▶ [Supplied records]:

##########

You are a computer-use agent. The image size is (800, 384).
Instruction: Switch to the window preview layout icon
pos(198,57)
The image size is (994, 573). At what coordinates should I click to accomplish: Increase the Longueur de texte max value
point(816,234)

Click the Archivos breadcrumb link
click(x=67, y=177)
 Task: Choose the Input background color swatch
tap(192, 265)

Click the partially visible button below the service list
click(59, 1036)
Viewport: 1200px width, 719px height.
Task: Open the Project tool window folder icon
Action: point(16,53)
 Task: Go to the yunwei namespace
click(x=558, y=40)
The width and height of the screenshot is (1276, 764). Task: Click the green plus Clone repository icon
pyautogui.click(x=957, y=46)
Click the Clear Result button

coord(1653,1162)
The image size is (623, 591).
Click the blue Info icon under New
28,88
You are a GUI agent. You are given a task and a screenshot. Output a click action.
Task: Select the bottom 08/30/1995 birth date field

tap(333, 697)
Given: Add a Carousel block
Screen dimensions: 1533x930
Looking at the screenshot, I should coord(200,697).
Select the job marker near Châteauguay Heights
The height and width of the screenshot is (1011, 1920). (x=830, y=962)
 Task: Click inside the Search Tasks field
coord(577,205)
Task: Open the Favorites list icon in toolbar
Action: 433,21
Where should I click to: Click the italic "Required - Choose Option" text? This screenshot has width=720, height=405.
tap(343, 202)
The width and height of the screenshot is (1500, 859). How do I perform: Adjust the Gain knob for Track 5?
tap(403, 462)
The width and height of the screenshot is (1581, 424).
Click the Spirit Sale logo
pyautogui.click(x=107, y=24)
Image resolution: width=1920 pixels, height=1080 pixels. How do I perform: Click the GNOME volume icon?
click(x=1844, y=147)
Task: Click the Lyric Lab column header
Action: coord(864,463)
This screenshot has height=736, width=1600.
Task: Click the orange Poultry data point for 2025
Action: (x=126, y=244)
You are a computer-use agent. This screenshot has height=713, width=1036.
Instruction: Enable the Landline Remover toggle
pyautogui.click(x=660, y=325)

##########

Could you copy the material above word for word, from the line containing "The width and height of the screenshot is (1581, 424)." through its final line, with both of those lines included?

▶ [Result of the exercise]:
The width and height of the screenshot is (1581, 424).
Click the Spirit Sale logo
pyautogui.click(x=107, y=24)
Image resolution: width=1920 pixels, height=1080 pixels. How do I perform: Click the GNOME volume icon?
click(x=1844, y=147)
Task: Click the Lyric Lab column header
Action: coord(864,463)
This screenshot has height=736, width=1600.
Task: Click the orange Poultry data point for 2025
Action: (x=126, y=244)
You are a computer-use agent. This screenshot has height=713, width=1036.
Instruction: Enable the Landline Remover toggle
pyautogui.click(x=660, y=325)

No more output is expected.